A Good Day to Me Not to You
written & performed by Lameece Issaq
directed by Lee Sunday Evans
presented through special arrangement with Plate Spinner Productions
Writer and actor Lameece Issaq teams up with two-time Obie winning director Lee Sunday Evans on her riotously funny and gut-wrenching new play about a 40-whatever dental lab tech who gets fired and moves into St. Agnes Residence, a woman's rooming house run by nuns. While there, she must come to terms with her unfulfilled path to motherhood and the untimely death of her sister - all while fending off her unpredictable and sometimes deranged cohabitants. The play is performed by Issaq in a story-telling tour-de-force.

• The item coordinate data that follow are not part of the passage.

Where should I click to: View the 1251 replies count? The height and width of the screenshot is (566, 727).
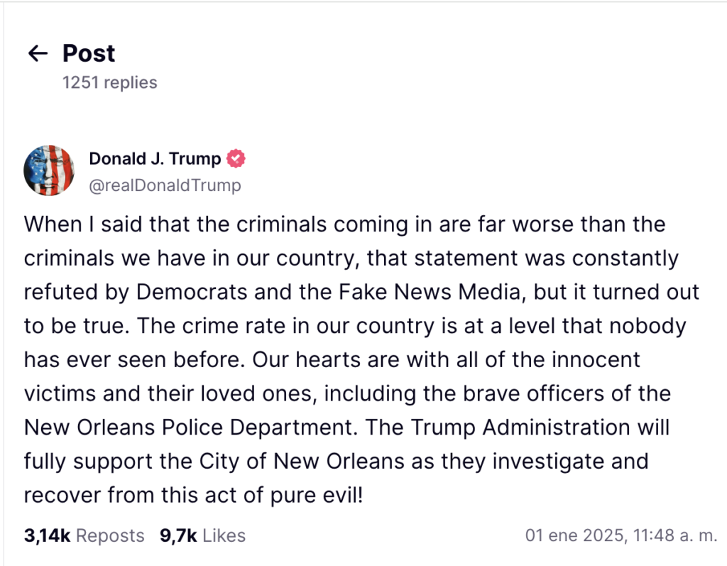click(110, 82)
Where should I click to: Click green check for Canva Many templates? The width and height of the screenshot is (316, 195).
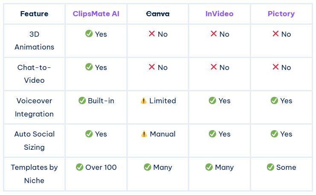click(147, 167)
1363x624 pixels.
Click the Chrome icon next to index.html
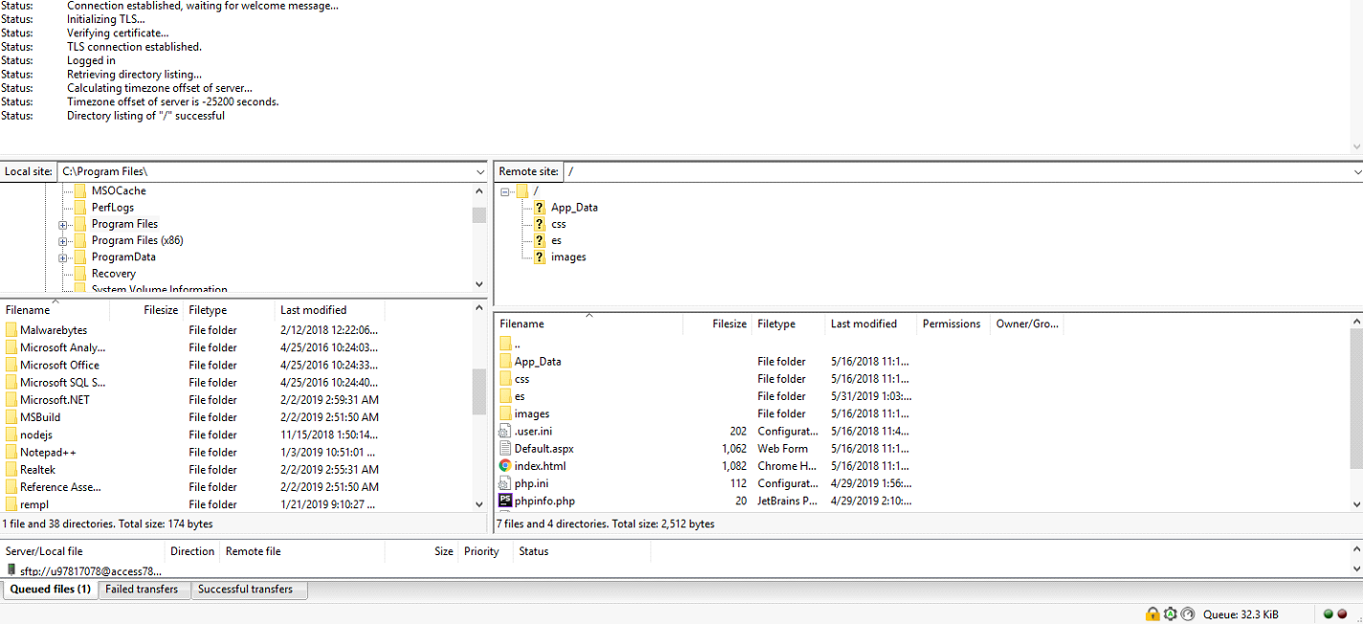[505, 466]
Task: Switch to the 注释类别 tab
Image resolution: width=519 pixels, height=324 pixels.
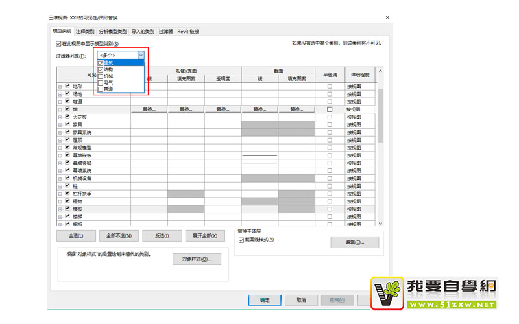Action: [x=85, y=31]
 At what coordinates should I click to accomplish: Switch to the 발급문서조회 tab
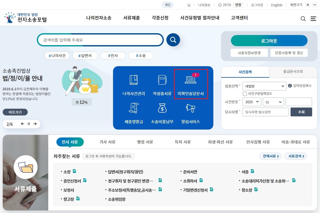tap(293, 72)
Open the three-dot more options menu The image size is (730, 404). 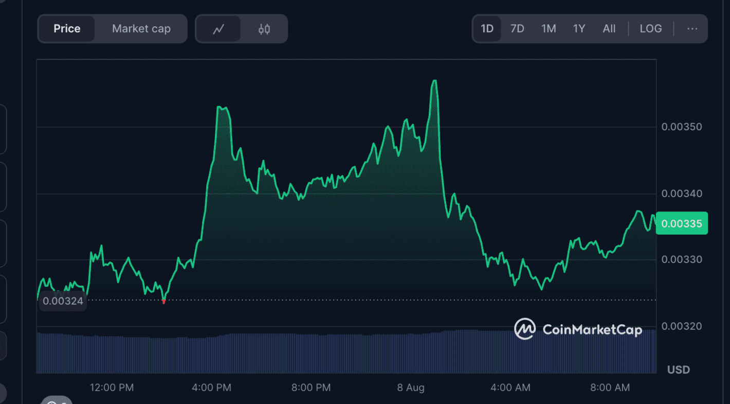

Refugees + Resettlement in the United States
Waterwell was commissioned by the Council on Foreign Relations to create an original, site-specific project about global migration to be performed in their historic building. Waterwell created an experiential performance project that highlighted key policy questions about how gender-based asylum law currently impacts the overseas refugee vetting process, and highlighted WelcomeCorps, a new State Department program that is revolutionizing the way that refugees can be identified and resettled in the U.S.
Do Not Tell Them I Am a Prince
Short play written by: Edafe Okporo
In Nigeria, a gay man named Edafe finds himself trapped in the suffocating grip of violent persecution and makes the painful decision to flee his homeland. He arrives at JFK airport hoping to find refuge, but ends up confined within the walls of an ICE detention center. Struggling to reconcile his shattered expectations, Edafe's story is a poignant exploration of the harrowing realities of U.S. immigration detention.
The Courtroom: a re-enactment of one woman’s deportation proceedings
An intimate encounter with our nation’s immigration court system, The Courtroom tells the story of Elizabeth Keathley, an immigrant from the Philippines who married a U.S. Citizen and came to this country in 2004 on a K3 Visa. After inadvertently registering to vote at the DMV in Bloomington, IL, receiving a voter registration card in the mail, and voting, her removal proceedings were set in motion. Her case began in Immigration Court and was eventually heard by the U.S. Court of Appeals for the 7th Circuit. The Courtroom is performed entirely verbatim from court transcripts.